Well, I certainly hadn’t noticed an adolescent sensibility at the NY Times.  Certainly not.

An image of one of those Peiro della Francesca frescoes here.

Perhaps it’s worthwhile to view Banksy as a kind of poor man’s Damien Hirst:   A ‘working-class’ British guy with some native talent but not too much in the way of formal training nor arguably lasting artistic achievement (perhaps in the ‘graffiti’ world).  Instead of working as a gallery, mixed-media modern installation artist like Hirst, he’s followed the street-graffiti path leaving ‘transgressive’ messages on politics and ethics scrawled across the cityscape in anonymity.  For all his irony, and the fact that he’s likely in on the joke, Banksy still finds himself subject to the larger forces at work where art, money, & fame are meeting.

As a girl in Seattle here mentioned to me at a party:  ‘His work is a meta-commentary on art, commerce, greed, creativity and all that.  His becoming a commodity is the ultimate irony.’

Deep, man, deep.

Yet, as to Dalrymple’s point, I could imagine an adult sneaking off to check out a Michaelangelo fresco with childlike anticipation, and maybe even a little childish or adolescent delight at being the first to arrive.  Of course, I think that fresco tends to engender a much deeper and complex response than that of Banksy’s work and ‘social commentary’, but the desire for beauty, hope, and brief bursts of transcendence aren’t going anywhere.   This reminds me of Richard Wilbur’s poem:  ‘First Snow In Alsace.‘  which evokes the grim realities of war and suffering covered up by a beautiful snowfall.

Here are the last stanzas and line:

…You think: beyond the town a mile
Or two, this snowfall fills the eyes
Of soldiers dead a little while.

Persons and persons in disguise,
Walking the new air white and fine,
Trade glances quick with shared surprise.

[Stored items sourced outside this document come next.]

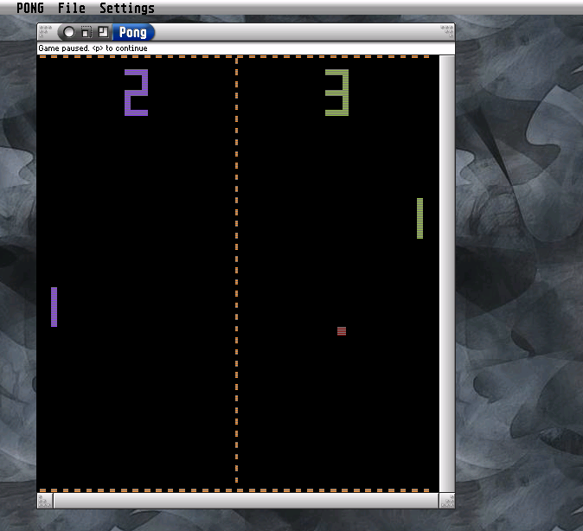Image resolution: width=583 pixels, height=531 pixels.
Task: Click the bottom-left corner window gadget
Action: pyautogui.click(x=45, y=501)
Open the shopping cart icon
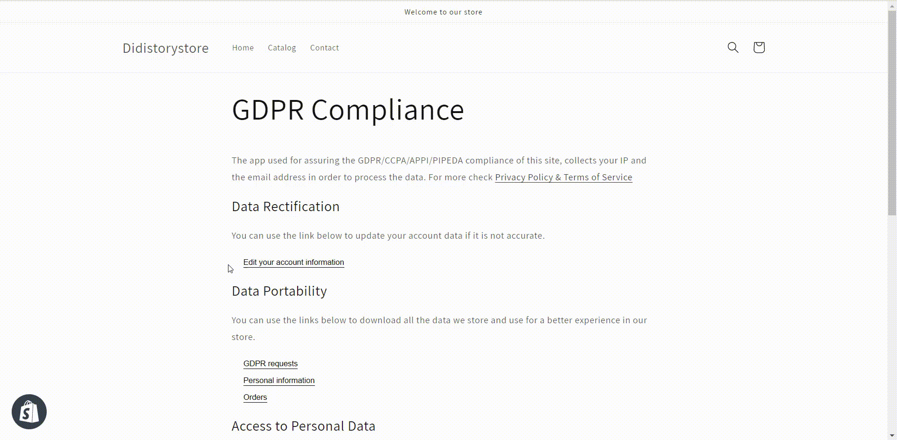The image size is (897, 440). pyautogui.click(x=759, y=47)
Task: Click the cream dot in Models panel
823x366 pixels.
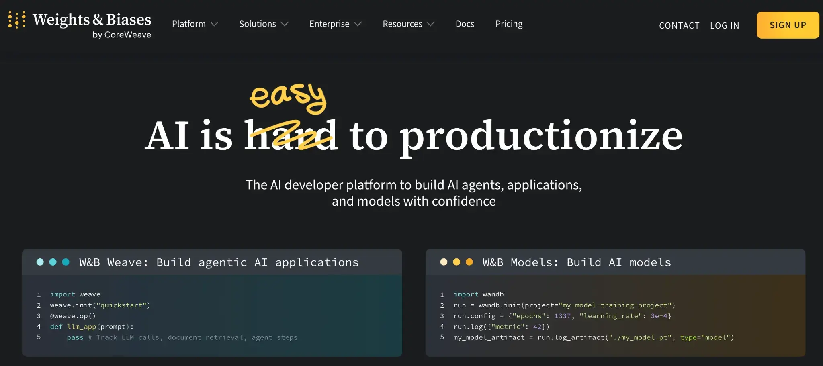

At children’s windows, heaped, benign,
As always, winter shines the most,
And frost makes marvelous designs.

The night guard coming from his post,
Ten first-snows back in thought, walks slow
And warms him with a boyish boast:

He was the first to see the snow.

The worst war can bring is juxtaposed against our simple childlike wonder (and possibly childish) delight at that which is beautiful and mysterious in nature.  Of course, such desires can help cause the destruction of war, too, but…hey.   People love to be the first and the coolest.  As Dalrymple argues above, these childish impulses are the ones that should not be so easily encouraged nor celebrated, especially by Banksy nor his reviewers at the NY Times.  I pretty much agree.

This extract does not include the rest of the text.